In a characteristically low-key move that somehow manages to involve billion-dollar telescopes and theoretical dark matter, NASA announced this week that Dr. Nicola Fox has been promoted from running the space agency’s heliophysics division to leading all of its science endeavors. Which, in layperson’s terms, means she now oversees the pursuit of answers to pretty much every question humanity has about the universe, ranging from whether Mars was ever wet to how the Sun manages to stay so smugly radiant.
Dr. Fox replaces Dr. Thomas Zurbuchen, who left a few months back, presumably to take a nap after six years of maneuvering through tight budgets, tighter congressional oversight and the occasional hiccup in multi-billion-dollar space missions. Zurbuchen, it should be noted, was not just the longest-serving science chief in NASA history but also the one who launched more missions than even a very enthusiastic Elon Musk could dream of in a weekend.

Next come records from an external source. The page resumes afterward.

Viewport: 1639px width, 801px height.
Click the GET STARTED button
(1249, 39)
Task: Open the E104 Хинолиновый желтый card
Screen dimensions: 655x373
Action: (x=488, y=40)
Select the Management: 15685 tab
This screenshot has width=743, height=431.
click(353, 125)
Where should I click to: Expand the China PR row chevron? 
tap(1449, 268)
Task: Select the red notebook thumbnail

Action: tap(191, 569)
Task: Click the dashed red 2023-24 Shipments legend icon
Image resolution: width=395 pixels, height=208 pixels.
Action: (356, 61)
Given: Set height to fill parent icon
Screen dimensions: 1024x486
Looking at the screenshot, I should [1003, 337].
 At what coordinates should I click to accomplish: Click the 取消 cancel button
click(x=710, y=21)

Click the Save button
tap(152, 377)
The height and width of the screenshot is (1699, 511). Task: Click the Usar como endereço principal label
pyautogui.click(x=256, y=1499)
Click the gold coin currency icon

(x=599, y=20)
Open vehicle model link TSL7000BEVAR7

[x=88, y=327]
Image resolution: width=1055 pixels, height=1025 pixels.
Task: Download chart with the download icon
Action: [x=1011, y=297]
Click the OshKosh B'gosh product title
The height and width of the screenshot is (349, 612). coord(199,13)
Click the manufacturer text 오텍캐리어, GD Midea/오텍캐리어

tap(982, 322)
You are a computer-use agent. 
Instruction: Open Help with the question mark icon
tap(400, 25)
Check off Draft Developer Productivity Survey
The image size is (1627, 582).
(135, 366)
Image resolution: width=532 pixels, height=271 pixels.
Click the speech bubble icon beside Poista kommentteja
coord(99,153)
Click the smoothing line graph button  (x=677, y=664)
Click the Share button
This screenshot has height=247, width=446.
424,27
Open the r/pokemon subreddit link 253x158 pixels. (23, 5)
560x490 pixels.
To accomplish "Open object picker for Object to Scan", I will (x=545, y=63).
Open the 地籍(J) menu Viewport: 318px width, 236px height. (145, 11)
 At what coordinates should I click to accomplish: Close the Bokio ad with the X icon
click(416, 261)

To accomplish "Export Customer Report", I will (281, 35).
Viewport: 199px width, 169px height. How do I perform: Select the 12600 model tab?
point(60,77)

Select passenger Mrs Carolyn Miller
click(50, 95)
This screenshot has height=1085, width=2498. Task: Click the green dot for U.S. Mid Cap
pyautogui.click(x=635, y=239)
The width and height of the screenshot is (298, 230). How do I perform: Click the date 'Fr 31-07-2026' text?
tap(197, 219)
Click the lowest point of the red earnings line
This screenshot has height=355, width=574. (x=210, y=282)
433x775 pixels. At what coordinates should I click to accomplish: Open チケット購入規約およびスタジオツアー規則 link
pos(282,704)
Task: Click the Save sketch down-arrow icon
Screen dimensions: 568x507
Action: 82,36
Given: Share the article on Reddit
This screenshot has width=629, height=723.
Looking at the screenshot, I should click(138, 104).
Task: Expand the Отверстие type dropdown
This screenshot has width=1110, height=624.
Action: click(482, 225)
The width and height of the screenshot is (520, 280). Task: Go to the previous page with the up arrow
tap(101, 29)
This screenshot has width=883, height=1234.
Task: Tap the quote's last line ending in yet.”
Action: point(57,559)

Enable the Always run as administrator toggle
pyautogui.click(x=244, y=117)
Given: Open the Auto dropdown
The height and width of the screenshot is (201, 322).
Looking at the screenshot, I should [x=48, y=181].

Fox, who previously led the Parker Solar Probe mission that has been routinely risked next to the Sun’s corona for the scientific equivalent of a tan, is expected to bring both passion and nerve to her new post. Given that her last job involved flinging a probe at the Sun, one suspects that committee meetings at headquarters will feel like a mild sabbatical.
Meanwhile, Dr. Sandra Connelly has been tapped to serve as acting head of the science mission directorate while Fox transitions. Connelly previously managed NASA’s research into water on the Moon, so at least she is used to finding hard-to-spot resources in lonely, barren environments, which could come in handy during Washington budget talks.
With Fox at the helm, NASA’s scientific ventures are likely to keep pushing boundaries, chasing mysteries and occasionally touching the Sun, all while pretending it is just part of the job description.
The universe may one day stop expanding but NASA’s curiosity under Fox certainly will not.